Os media lusos e a irresponsabilidade funcional
quarta-feira, fevereiro 07, 2007
A agência Lusa,o Sol e o Diário Digital, ontem, noticiaram o seguinte, nestes termos:
Justiça: CSM decidiu suspender juíz por causa de blogue
O Conselho Superior da Magistratura (CSM) decidiu hoje suspender preventivamente o juiz Hélder Fráguas por autoria de um blogue que contém linguagem considerada obscena e imprópria, disse à Lusa fonte daquele órgão.
Segundo adiantou a mesma fonte, o CSM optou pela suspensão do juiz Hélder Fráguas, que exerce funções no Tribunal do Barreiro, mesmo antes da conclusão do respectivo processo disciplinar, pelo que este fica impedido para já de exercer actividade.
A notícia não deixa margem para dúvidas: a decisão do órgão de disciplina dos juízes portugueses, decorreu do facto de o juiz em causa, ter um blog no qual usou “linguagem obscena e imprópria”, no conceito maioritário votado no CSM.
Se isto for verdadeiro, na plena acepção do termo, muitas questões se poderão levantar.

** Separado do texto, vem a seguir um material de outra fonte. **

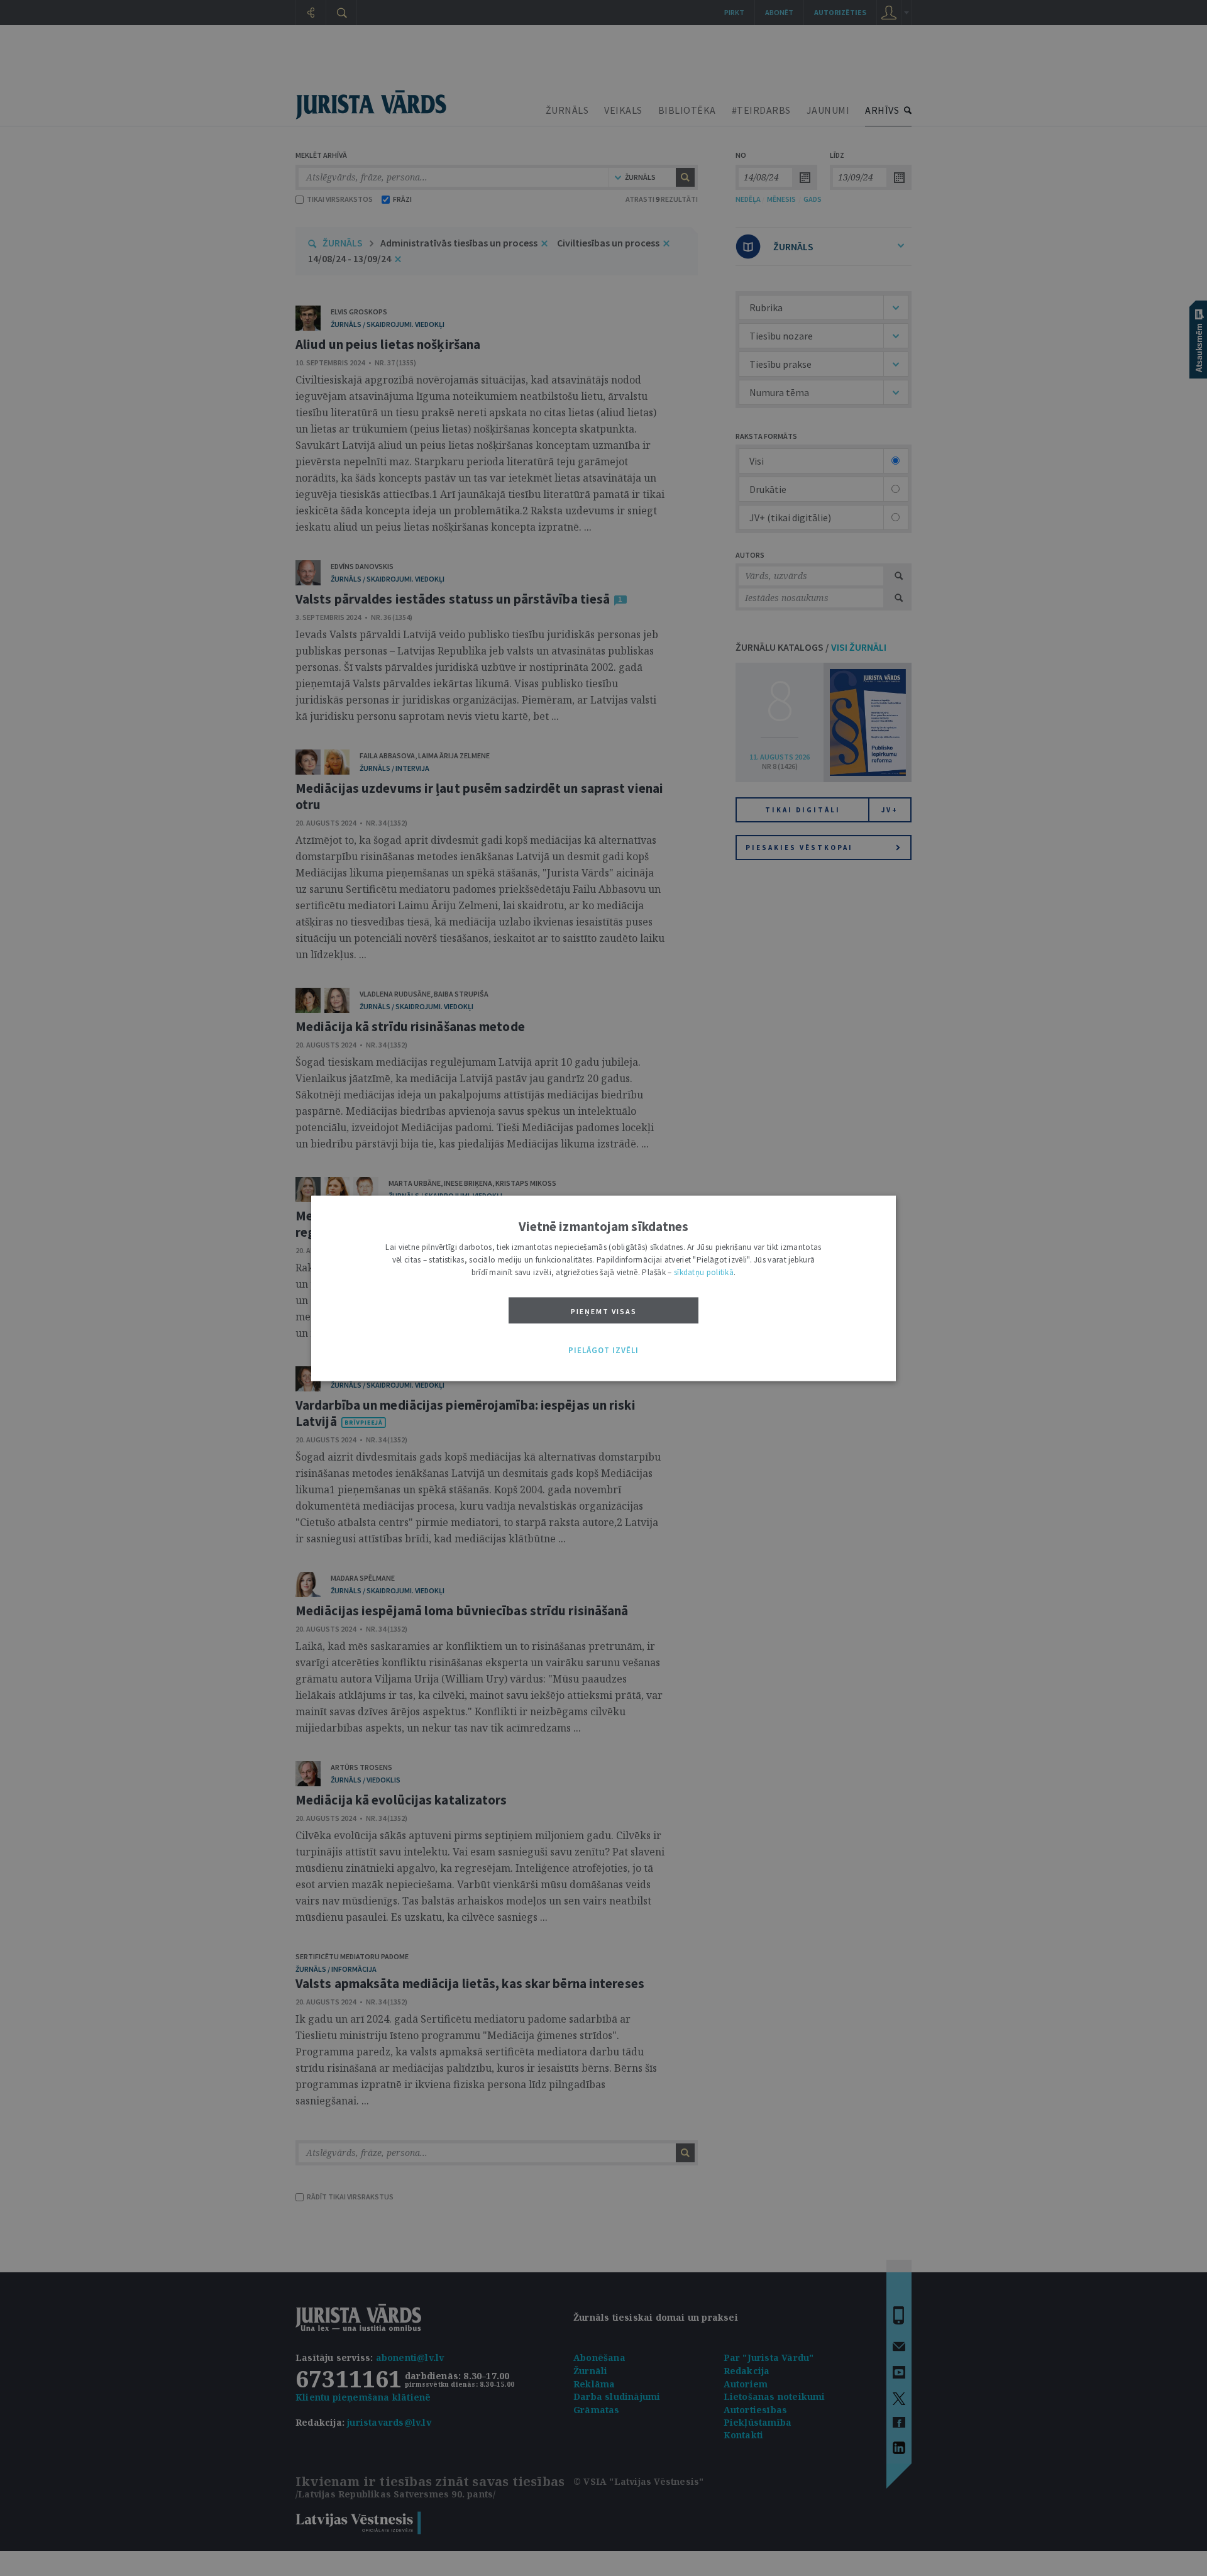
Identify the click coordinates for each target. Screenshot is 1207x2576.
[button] (603, 1350)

No entanto, por agora e na dúvida, outras questões se podem colocar na mesa coloquial, relativamente a esta notícia:
O poder de accionar disciplinarmente um magistrados judicial, conferido por lei ao CSM, verifica-se em reuniões deste órgão colegial, ordinariamente, nas primeiras terças-feiras de cada mês.
Ontem, foi terça-feira e a notícia da suspensão, para além de outras que contendem com a instauração de outro inquérito disciplinar a outro juiz, por violação de dever de reserva, foi transmitida aos media por alguém do seio do próprio CSM. Membro, auxiliar ou outrém que soube directamente do assunto, por alguém de dentro e comunicou para fora.
Que ética preside a este tipo de revelações? A mesma que denota, quem estando por dentro de um procedimento reservado, o divulga aos quatro ventos, semeando a tempestade que adivinha, eventualmente desejada.
Como se faz a votação deste tipo de assuntos, em sede de plenário do CSM? Por braço no ar, em princípio a “forma usual de votar”. Talvez por isso se saiba que alguns membros se abstiveram, entre os quais, o conselheiro Laborinho Lúcio que declarou um sentido para o seu não voto, requerendo idêntico procedimento para si mesmo e pelos mesmos motivos relacionados com quebra do dever de reserva.
Estas deliberações devem ser fundamentadas nos termos da lei geral.
Daí, o fundamento para a suspensão de um juiz de direito, em exercício de funções, bastar-se-á com a simples alegação de uso de “linguagem imprópria e obscena”, ainda por cima num blog com características pessoais e intransmissíveis para a qualidade de juiz de direito?
Não se sabe e a notícia da Lusa e demais media, não o esclarece.
Resta assim concluir que provavelmente, a notícia, como muitas outras, será incorrecta, não rigorosa, baseada numa revelação fragmentada de qualquer garganta funda que garantiu ao jornalista aquilo que o mesmo provavelmente não pôde confirmar. Mas pôde publicar e desse modo enganar e prejudicar alguém.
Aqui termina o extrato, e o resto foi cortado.